Así a bordo de la nave Discovery es que Kubrick nos instala ante la resolución de todas sus preguntas y pretensiones. Estamos como desde el inicio ante una extraña narración que nos inserta en la historia del viaje hacia la lejana Júpiter no con la emoción de la aventura sino con la inquietud de una observación científica. Siempre atentos y absorbidos por esta gran posibilidad (cada vez mas cercana) representada por la obra maestra de todas nuestras quimeras: la computadora HAL 9000, a quien se le termina delegando las vidas y el éxito de la misión. Camino no necesariamente deseado por el anfitrión de esta partida. La interacción y posterior enfrentamiento de los pilotos David Bowman y Frank Poole con la inteligencia artificial ante la cual están en desventaja es rica en detalles alrededor de la inquietante posibilidad del mundo deshumanizado e hipertecnologizado al cual nos estamos acercando. Mundo no ajeno a fallas a pesar de todo lo previsto y que es mirado por su demiurgo como una necesaria lección a sus criaturas aún en categoría de bebes de torpe andar. Toda la secuencia de la desconexión de HAL debe ser uno de los momentos más sinuosamente dramáticos que se hayan visto en el cine.
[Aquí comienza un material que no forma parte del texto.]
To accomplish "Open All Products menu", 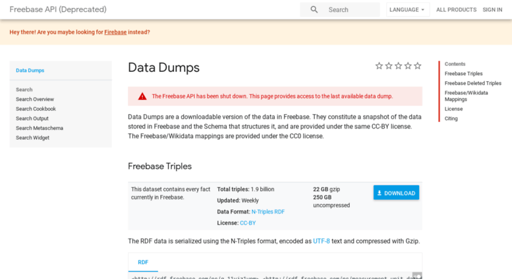I will 456,10.
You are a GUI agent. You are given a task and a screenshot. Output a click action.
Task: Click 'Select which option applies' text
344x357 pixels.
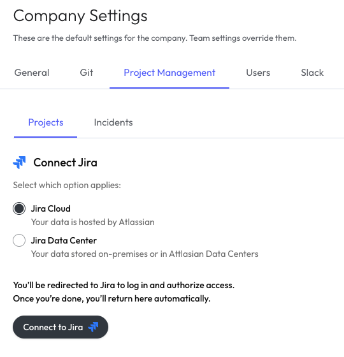(x=67, y=185)
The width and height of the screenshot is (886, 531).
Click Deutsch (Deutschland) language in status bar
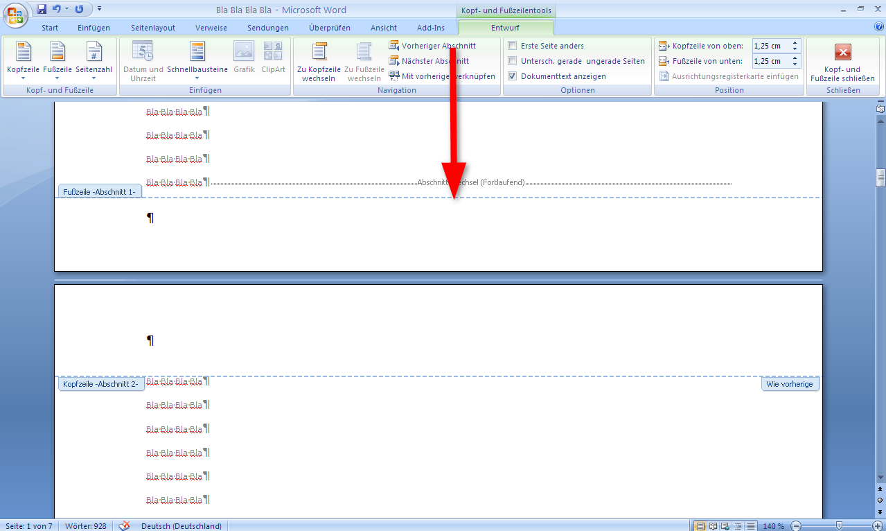tap(181, 526)
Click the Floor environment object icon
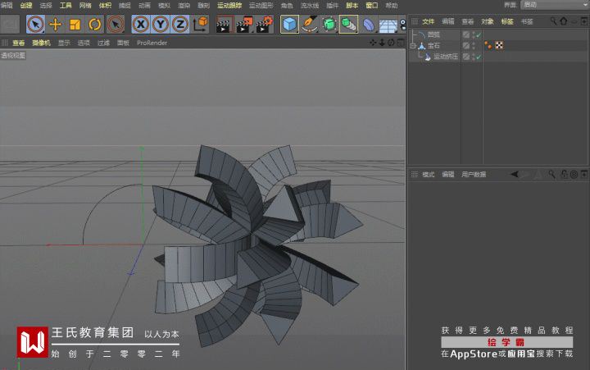This screenshot has width=590, height=370. (388, 25)
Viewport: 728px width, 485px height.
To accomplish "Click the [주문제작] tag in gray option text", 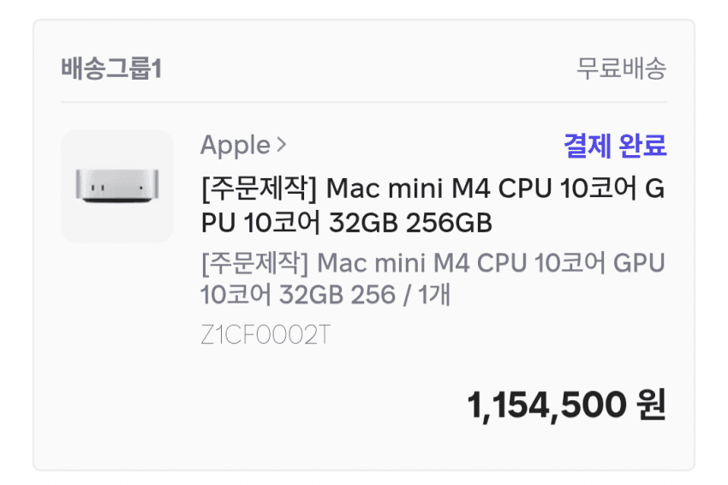I will click(254, 260).
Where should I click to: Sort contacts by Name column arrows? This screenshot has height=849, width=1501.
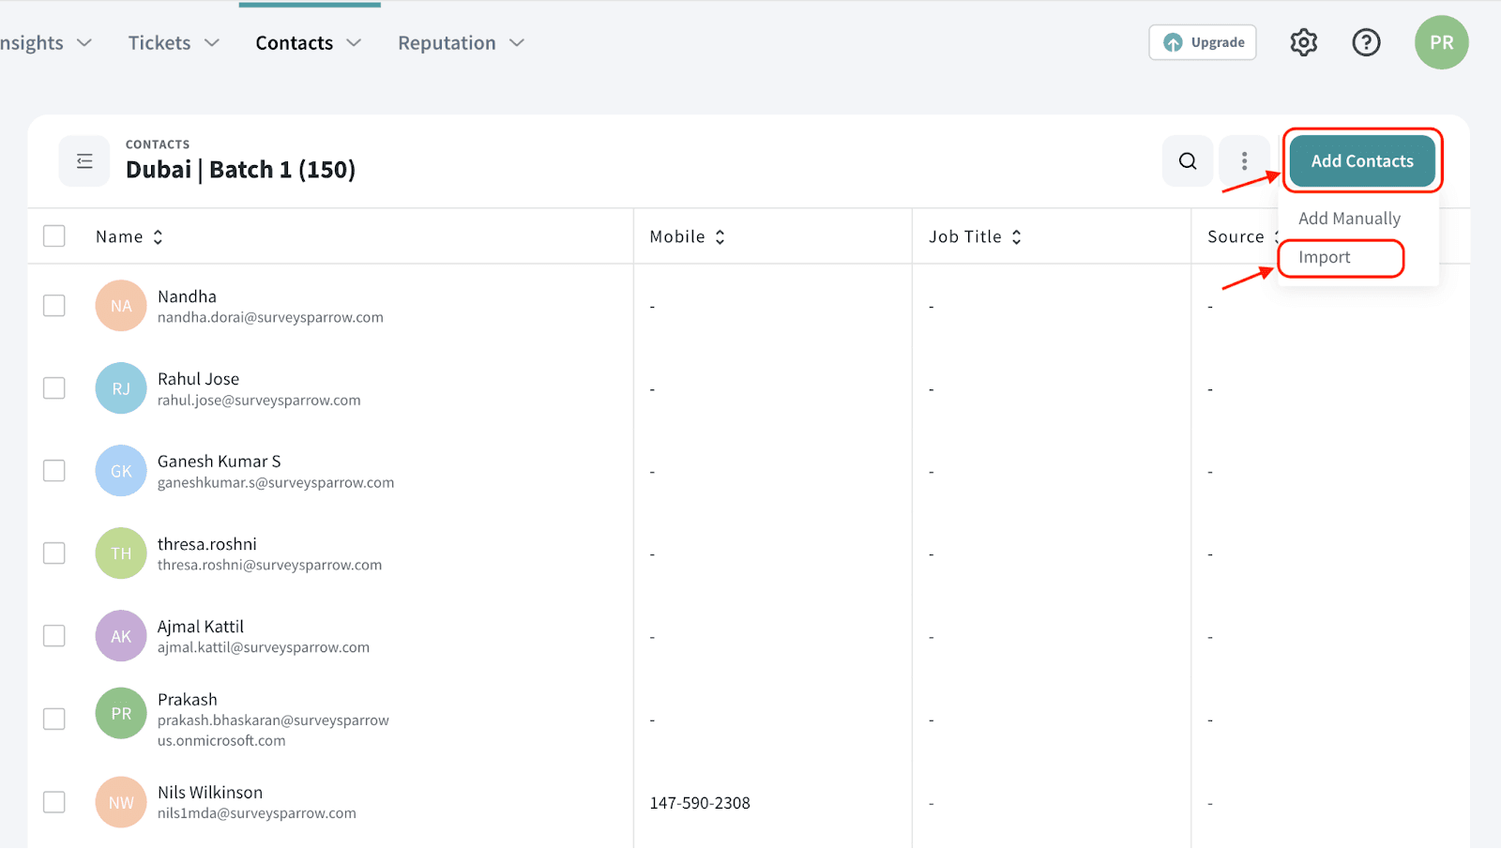(x=158, y=237)
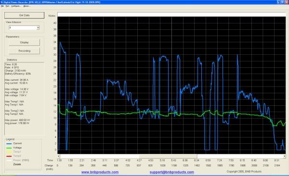Open the View Mission dropdown arrow
The width and height of the screenshot is (289, 176).
pyautogui.click(x=38, y=28)

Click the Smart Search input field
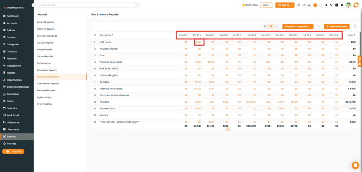(x=87, y=5)
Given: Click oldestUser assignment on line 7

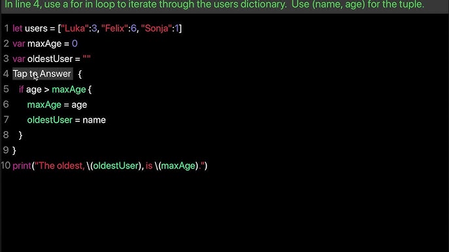Looking at the screenshot, I should [50, 119].
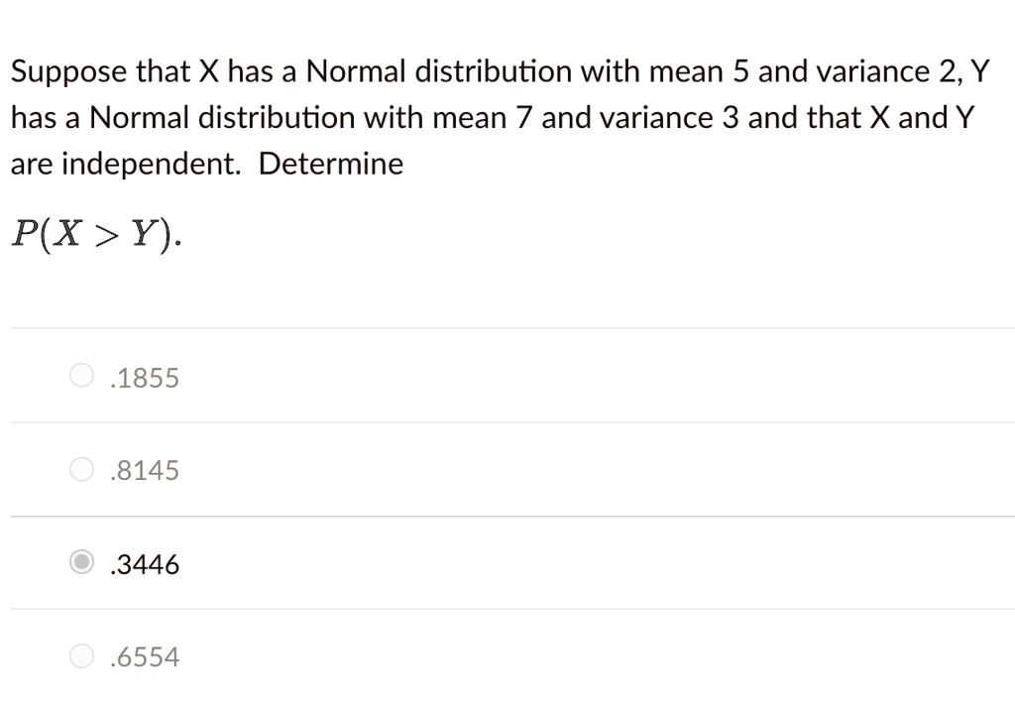Click the first answer row area
Image resolution: width=1015 pixels, height=711 pixels.
[x=496, y=376]
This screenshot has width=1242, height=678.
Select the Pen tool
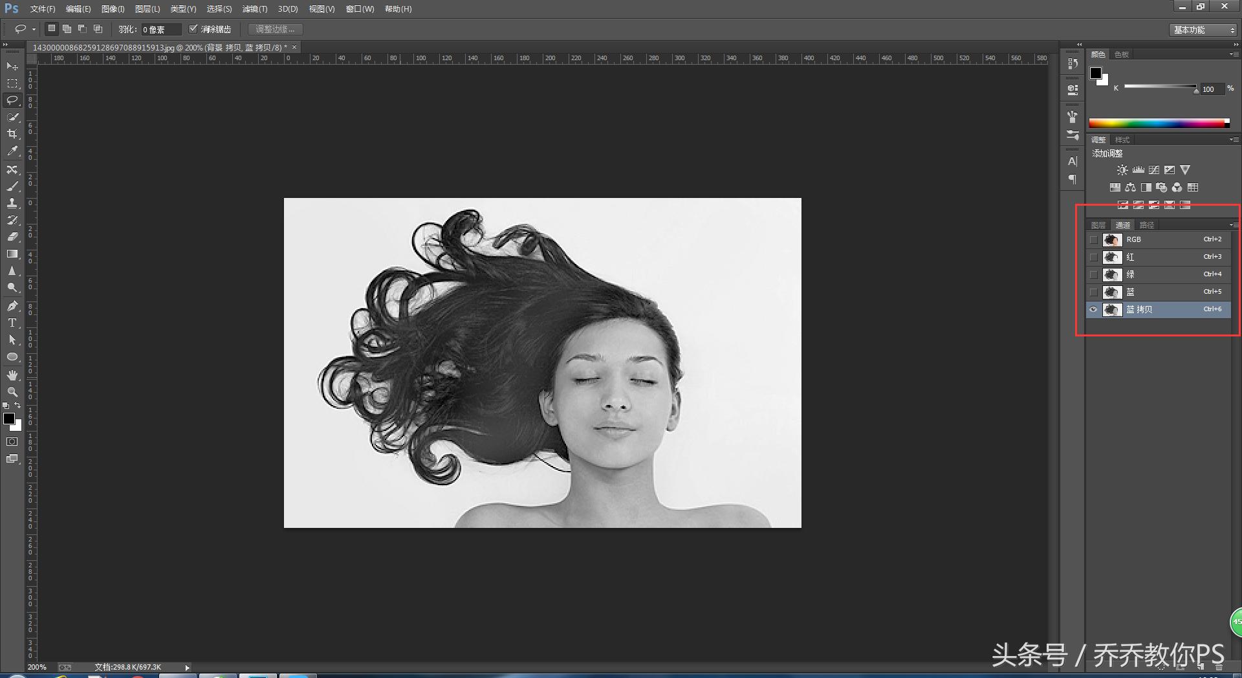coord(12,305)
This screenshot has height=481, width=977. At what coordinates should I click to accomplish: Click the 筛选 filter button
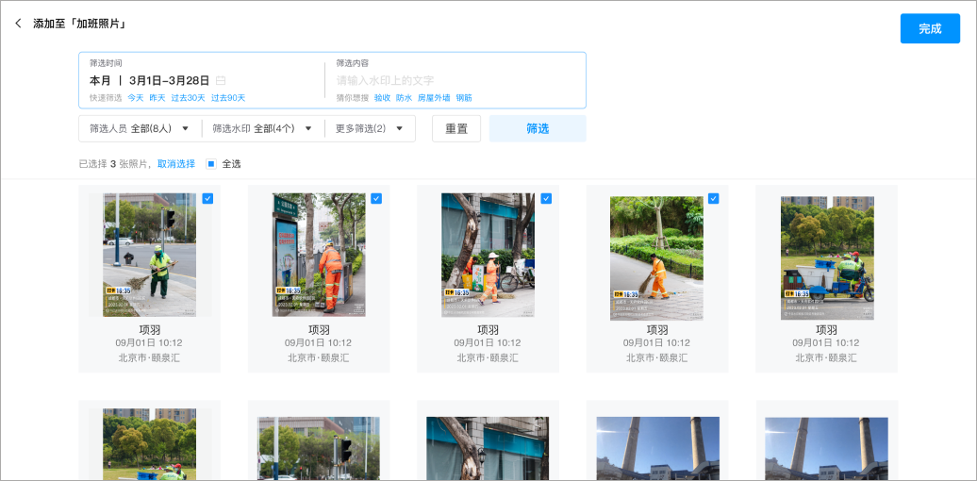pos(537,128)
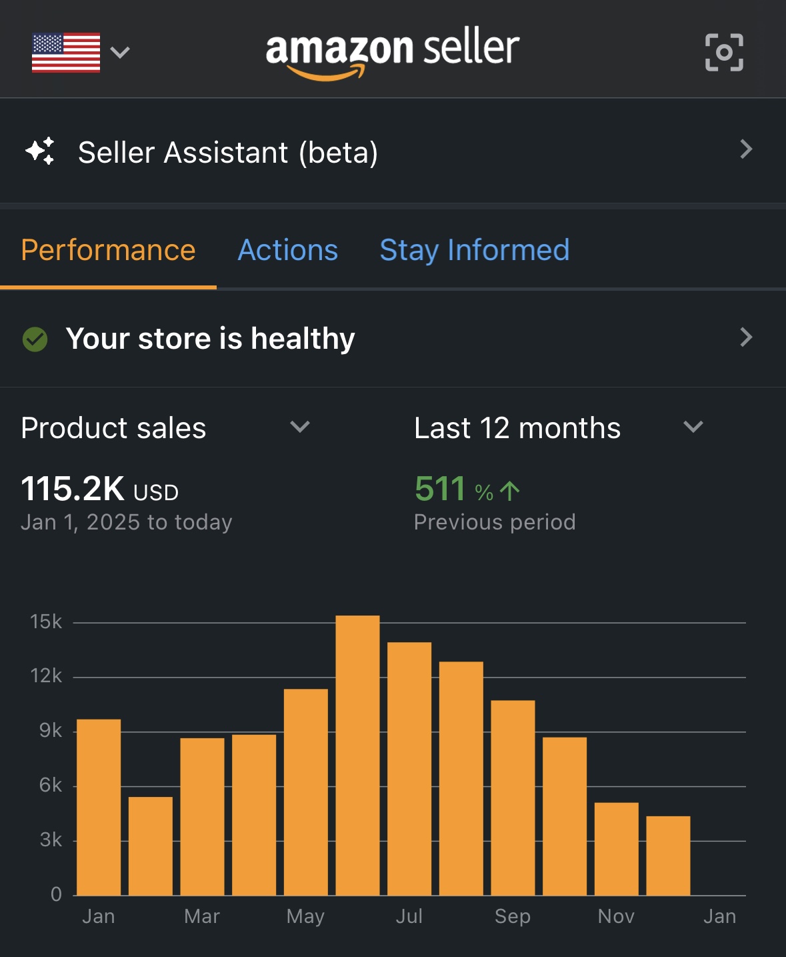
Task: Tap the green store health checkmark
Action: point(35,339)
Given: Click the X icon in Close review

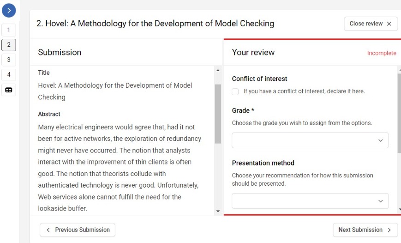Looking at the screenshot, I should tap(389, 24).
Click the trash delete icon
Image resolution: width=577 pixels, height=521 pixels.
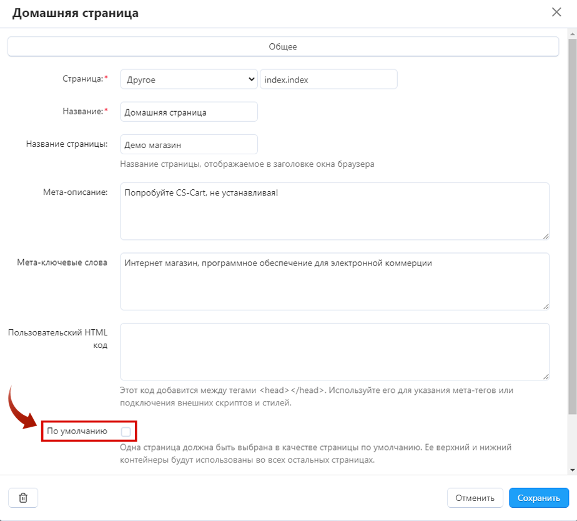click(x=23, y=498)
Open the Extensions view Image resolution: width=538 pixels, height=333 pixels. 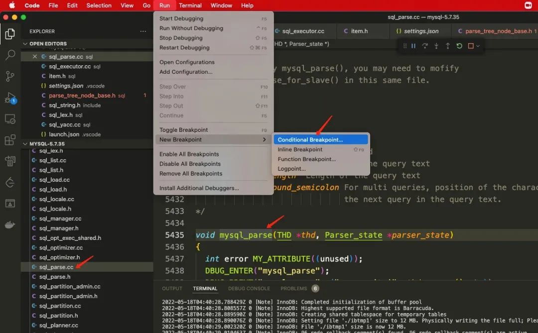(10, 140)
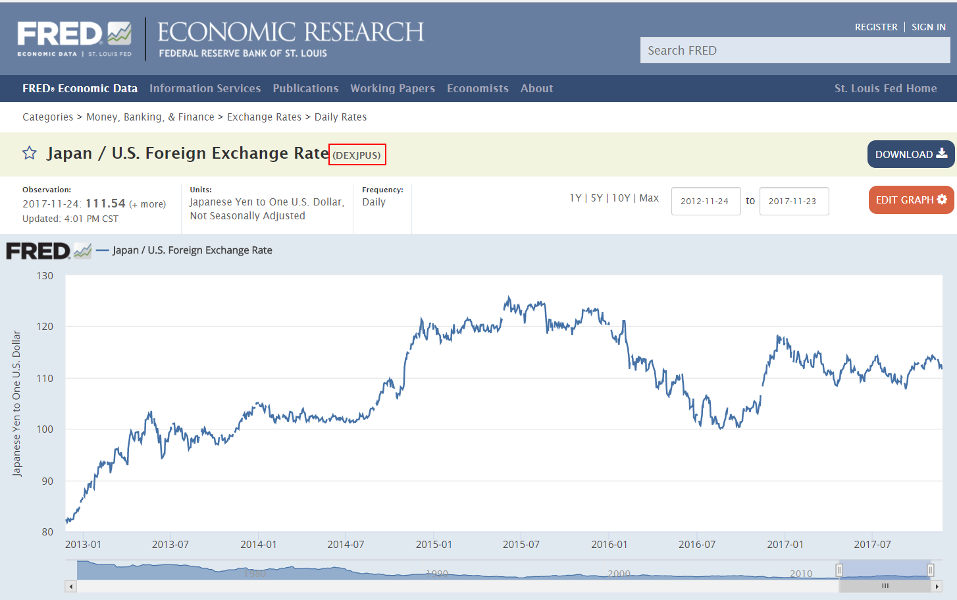Screen dimensions: 957x600
Task: Open the Edit Graph panel
Action: click(x=910, y=200)
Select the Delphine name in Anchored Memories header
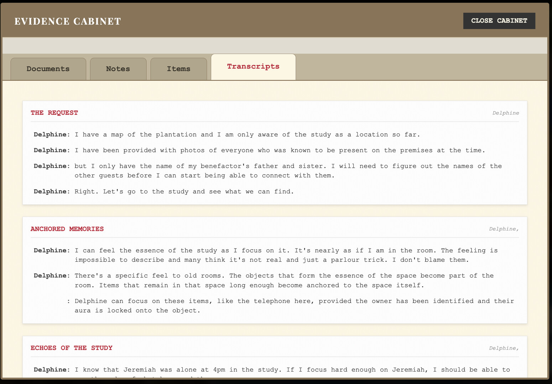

Es solo el mismo hombre, sin mayores aliados o armas, el que se verá cara a cara con su destino más allá del infinito. En un viaje psicodélico e hipnótico a donde ningún ojo humano había llegado y que es resuelto por Kubrick con tal capacidad visual como tantas veces imitada y nunca vuelta a conseguir con tal intensidad. El viaje del pionero David llegará a su lugar de destino con apariencia al de origen, imagen familiar pero enrarecida (como lo es la misma película cuando se la quiere insertar al género). Es en este escenario en el que se sucederá el gran momento de otra evolución. Punto culminante (o tal vez no) del gran proyecto al que nos ha traído el talentoso y extraño realizador quien nos presenta los albores de otra humanidad. Una que nos lanza su mirada de recién nacido como para dejarnos al final de este viaje con una indefinible mezcla de desconcierto, inquietud y sensación de inferioridad.